_Exercise brief_
If a line of the data below holds the word "Where", list it.

_Exercise materials_
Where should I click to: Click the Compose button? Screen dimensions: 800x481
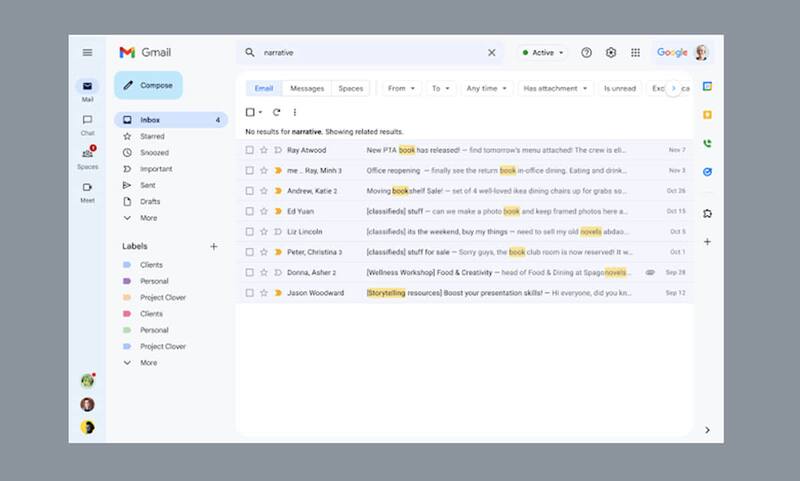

* * *

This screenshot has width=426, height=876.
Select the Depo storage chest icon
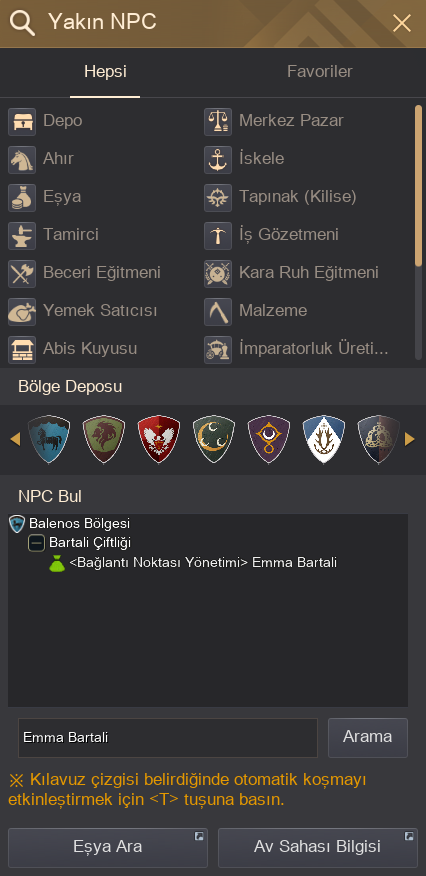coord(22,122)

--

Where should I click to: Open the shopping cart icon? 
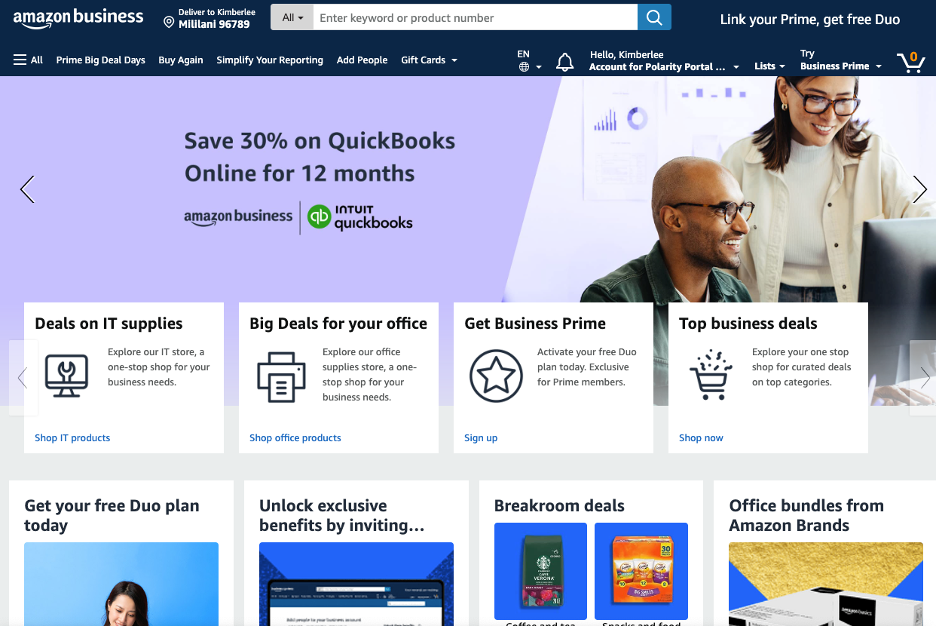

_Output for this exercise_
Where should I click to: Click the Compose button? Screen dimensions: 800x481
Where should I click to: Open the shopping cart icon? 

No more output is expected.